A quadratic equation can always be written or rewritten in the form:

 

$$ \large ax^2 + bx + c = 0 $$

 

It is called a quadratic equation because there is a term where \( \large x \) is raised to the second power: \( \large ax^2 \).

If \( \large a = 0 \), it is not a quadratic equation, because \( \large 0x^2 = 0 \), and then the term disappears. What remains is a linear equation.

 

Examples of quadratic equations:

 

$$ \large 40 + 2x = 2x^2 $$

$$ \large x(x - 5) - 14 = 0 $$

 

They are both quadratic equations because they can be rewritten in the form:

 

$$ \large ax^2 + bx + c = 0 $$

 

Where \( \large a \neq 0 \).

 

 

The discriminant

It can be difficult to isolate \( \large x \) in a quadratic equation as you do in a linear equation.

That is why we use the discriminant, which both helps us find the solutions and determine how many solutions there are.

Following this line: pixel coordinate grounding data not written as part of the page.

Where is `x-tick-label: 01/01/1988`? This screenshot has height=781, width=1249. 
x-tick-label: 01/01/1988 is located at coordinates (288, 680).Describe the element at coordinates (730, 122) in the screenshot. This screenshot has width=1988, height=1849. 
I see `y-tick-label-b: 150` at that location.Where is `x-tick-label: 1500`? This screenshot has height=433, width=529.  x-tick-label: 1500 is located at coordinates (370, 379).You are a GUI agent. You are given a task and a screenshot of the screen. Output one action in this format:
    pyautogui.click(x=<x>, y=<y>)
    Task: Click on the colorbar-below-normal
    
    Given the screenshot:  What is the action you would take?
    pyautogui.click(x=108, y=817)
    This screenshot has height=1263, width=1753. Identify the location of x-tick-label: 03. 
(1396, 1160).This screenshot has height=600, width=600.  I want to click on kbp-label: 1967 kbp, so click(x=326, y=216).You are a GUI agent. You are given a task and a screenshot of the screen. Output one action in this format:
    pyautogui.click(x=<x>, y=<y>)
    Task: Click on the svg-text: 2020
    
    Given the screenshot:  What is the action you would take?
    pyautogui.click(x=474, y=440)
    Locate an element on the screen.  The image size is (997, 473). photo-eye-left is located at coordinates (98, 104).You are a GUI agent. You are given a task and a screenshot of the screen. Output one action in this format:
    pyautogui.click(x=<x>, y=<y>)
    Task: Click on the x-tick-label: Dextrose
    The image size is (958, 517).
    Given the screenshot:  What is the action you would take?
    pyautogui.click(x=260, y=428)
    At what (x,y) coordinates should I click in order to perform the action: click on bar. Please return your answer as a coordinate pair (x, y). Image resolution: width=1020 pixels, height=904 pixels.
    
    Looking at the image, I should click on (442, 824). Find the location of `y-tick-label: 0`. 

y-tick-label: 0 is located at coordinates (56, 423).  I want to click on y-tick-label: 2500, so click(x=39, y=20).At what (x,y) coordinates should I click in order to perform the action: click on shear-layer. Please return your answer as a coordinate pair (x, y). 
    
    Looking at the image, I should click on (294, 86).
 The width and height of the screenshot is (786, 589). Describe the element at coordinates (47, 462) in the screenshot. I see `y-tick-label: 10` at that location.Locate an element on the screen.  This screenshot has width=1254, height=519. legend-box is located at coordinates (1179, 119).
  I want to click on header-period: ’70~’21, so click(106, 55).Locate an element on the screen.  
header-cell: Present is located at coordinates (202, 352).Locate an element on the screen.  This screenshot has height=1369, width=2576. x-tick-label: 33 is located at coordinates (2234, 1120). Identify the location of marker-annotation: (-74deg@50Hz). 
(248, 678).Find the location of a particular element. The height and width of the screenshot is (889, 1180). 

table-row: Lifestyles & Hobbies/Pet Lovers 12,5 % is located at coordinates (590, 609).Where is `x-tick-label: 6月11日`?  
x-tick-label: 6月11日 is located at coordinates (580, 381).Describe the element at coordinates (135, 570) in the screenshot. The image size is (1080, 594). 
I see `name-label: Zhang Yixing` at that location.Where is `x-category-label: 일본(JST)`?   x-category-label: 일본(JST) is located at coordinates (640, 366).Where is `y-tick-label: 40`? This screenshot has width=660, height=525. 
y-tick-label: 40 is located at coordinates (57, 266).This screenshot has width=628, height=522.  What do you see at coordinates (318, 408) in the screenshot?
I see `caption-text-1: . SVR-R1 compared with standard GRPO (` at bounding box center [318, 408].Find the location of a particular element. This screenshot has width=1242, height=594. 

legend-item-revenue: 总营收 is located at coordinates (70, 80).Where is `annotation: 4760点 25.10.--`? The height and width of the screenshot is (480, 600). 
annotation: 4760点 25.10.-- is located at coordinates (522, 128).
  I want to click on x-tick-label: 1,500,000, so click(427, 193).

The discriminant \( \large D \) is found with this formula:

 

$$ \large D = b^2 - 4ac $$

 

• If \( \large D > 0 \), there are two solutions.
• If \( \large D = 0 \), there is one solution.
• If \( \large D < 0 \), there are no real solutions.

 

Example: Find the discriminant

We want to calculate the solutions of the equation:

 

$$ \large x(x - 5) - 14 = 0 $$

 

First we expand the parentheses:

 

$$ \large x \cdot x - 5 \cdot x - 14 = 0 \quad \Leftrightarrow $$

$$ \large x^2 - 5x - 14 = 0 $$

 

Here we see that this is a quadratic equation, so we calculate the discriminant:

 

$$ \large D = b^2 - 4ac \quad \Leftrightarrow $$

$$ \large D = (-5)^2 - 4 \cdot 1 \cdot (-14) \quad \Leftrightarrow $$

$$ \large D = 25 - (-56) \quad \Leftrightarrow $$

$$ \large D = 81 $$

 

The discriminant is positive, so there are two solutions.

 

The quadratic formula

When we have the discriminant, we can find the solutions using this formula:

 

$$ \large x = \frac{-b \pm \sqrt{D}}{2a} $$

 

\( \large \pm \) is the plus/minus sign. When there are two solutions, we calculate twice: first with plus and then with minus.

 

Solution 1 (plus):

 

$$ \large x = \frac{-(-5) + \sqrt{81}}{2 \cdot 1} $$

$$ \large x = \frac{5 + 9}{2} $$

$$ \large x = 7 $$

 

Solution 2 (minus):

 

$$ \large x = \frac{-(-5) - \sqrt{81}}{2 \cdot 1} $$

$$ \large x = \frac{5 - 9}{2} $$

$$ \large x = -2 $$

 

Check

It is always a good idea to check the result by substituting the solutions into the original equation:

 

$$ \large x(x - 5) - 14 = 0 $$

 

Check solution 1:

 

$$ \large x = 7 $$

$$ \large 7(7 - 5) - 14 = 0 \Leftrightarrow $$

$$ \large 49 - 35 - 14 = 0 $$

 

That is correct.

 

Check solution 2:

 

$$ \large x = -2 $$

$$ \large -2(-2 - 5) - 14 = 0 \Leftrightarrow $$

$$ \large 4 - (-10) - 14 = 0 $$

 

That is correct.

 

Special cases

Some quadratic equations are easier to solve because one of the terms is missing.

 

When \( \large b = 0 \):

The equation takes the form:

 

$$ \large ax^2 + c = 0 $$

 

We isolate \( \large x^2 \):

 

$$ \large x^2 = -\frac{c}{a} $$

 

Here we can take the square root and find two solutions (if the right-hand side is positive):

 

$$ \large x = \pm \sqrt{-\frac{c}{a}} $$

 

When \( \large c = 0 \):

The equation takes the form:

 

$$ \large ax^2 + bx = 0 $$

 

We can factor out \( \large x \):

 

$$ \large x(ax + b) = 0 $$

 

This gives two solutions:

 

$$ \large x = 0 \quad \text{or} \quad x = -\frac{b}{a} $$

 

This method is called factorization and can often make the problem quicker to solve.

 

Summary

• A quadratic equation has the form \( \large ax^2 + bx + c = 0 \), where \( \large a \neq 0 \).
• The discriminant \( \large D = b^2 - 4ac \) determines the number of solutions.
• The quadratic formula is \( \large x = \frac{-b \pm \sqrt{D}}{2a} \).
• If \( \large D > 0 \), there are two solutions. If \( \large D = 0 \), there is one solution. If \( \large D < 0 \), there are no real solutions.
• The results can always be checked by substituting them into the original equation.